▶ **Task goal**
Rescale the entries from the line containing "Collapse the com.test package" through the line containing "Action: (x=403, y=171)", rewriting only those lines, requests included. Multiply every click coordinate in the answers by 2.25 and round to whole numbers, with halves rounding up.
#### Supplied data
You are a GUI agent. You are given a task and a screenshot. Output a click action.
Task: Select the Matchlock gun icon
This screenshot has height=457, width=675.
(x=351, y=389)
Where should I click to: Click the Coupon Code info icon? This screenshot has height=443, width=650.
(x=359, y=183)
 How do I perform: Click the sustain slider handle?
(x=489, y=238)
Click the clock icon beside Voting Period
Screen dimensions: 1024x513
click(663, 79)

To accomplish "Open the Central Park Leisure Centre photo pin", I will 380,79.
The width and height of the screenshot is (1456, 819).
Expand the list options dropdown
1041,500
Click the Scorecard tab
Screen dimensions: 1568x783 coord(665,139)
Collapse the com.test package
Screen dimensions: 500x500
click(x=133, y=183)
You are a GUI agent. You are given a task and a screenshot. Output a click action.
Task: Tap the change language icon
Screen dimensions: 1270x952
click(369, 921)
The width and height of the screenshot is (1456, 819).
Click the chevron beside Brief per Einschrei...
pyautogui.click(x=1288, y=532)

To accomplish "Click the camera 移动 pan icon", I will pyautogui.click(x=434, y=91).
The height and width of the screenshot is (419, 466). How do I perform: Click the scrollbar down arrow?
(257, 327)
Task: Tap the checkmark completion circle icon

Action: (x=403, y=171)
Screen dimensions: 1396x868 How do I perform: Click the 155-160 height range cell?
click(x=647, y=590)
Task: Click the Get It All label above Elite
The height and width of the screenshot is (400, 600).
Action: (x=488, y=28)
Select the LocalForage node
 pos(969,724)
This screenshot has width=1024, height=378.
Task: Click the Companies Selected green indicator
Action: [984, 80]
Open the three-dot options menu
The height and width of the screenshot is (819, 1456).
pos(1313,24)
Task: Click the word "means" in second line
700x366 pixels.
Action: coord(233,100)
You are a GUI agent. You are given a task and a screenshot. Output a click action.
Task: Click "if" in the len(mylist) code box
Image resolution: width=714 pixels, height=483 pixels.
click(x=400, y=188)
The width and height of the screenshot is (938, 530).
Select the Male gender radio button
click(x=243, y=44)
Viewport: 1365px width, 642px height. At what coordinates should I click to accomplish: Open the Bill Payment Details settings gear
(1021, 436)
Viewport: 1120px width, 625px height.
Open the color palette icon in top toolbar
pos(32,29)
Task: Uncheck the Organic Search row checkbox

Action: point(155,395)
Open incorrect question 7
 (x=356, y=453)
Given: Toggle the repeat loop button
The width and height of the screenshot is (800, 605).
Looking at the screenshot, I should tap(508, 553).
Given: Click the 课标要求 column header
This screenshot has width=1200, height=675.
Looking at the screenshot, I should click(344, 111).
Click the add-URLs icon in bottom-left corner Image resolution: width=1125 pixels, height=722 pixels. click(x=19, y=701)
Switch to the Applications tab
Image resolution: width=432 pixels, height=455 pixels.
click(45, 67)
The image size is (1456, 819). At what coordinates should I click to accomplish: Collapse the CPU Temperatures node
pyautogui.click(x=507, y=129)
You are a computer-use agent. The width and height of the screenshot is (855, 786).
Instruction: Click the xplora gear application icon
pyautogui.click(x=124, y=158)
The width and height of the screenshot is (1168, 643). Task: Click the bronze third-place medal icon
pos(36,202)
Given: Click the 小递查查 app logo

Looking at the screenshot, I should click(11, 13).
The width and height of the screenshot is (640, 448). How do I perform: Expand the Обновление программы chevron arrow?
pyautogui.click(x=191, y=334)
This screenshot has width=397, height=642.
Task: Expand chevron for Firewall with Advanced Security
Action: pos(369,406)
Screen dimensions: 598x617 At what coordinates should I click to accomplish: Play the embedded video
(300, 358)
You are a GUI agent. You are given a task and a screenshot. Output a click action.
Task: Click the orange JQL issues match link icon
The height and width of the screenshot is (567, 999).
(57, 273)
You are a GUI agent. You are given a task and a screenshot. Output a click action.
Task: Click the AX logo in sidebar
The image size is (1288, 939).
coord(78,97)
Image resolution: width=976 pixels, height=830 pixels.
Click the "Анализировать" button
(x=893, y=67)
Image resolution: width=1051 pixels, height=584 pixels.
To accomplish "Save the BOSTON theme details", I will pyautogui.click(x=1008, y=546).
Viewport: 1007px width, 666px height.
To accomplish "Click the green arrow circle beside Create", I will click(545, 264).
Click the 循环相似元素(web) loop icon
########
▶ **Right answer**
Collapse the com.test package
Screen dimensions: 500x500
click(x=299, y=412)
You are a GUI agent. You are given a task and a screenshot. Output a click action.
Task: Tap the change language icon
Screen dimensions: 1270x952
click(830, 2072)
The width and height of the screenshot is (1456, 819).
Click the chevron beside Brief per Einschrei...
pyautogui.click(x=2898, y=1197)

To accomplish "Click the camera 移动 pan icon", I will pyautogui.click(x=977, y=205).
The height and width of the screenshot is (419, 466). How do I perform: Click the scrollbar down arrow?
(578, 736)
Task: Tap the checkmark completion circle icon

Action: (x=907, y=385)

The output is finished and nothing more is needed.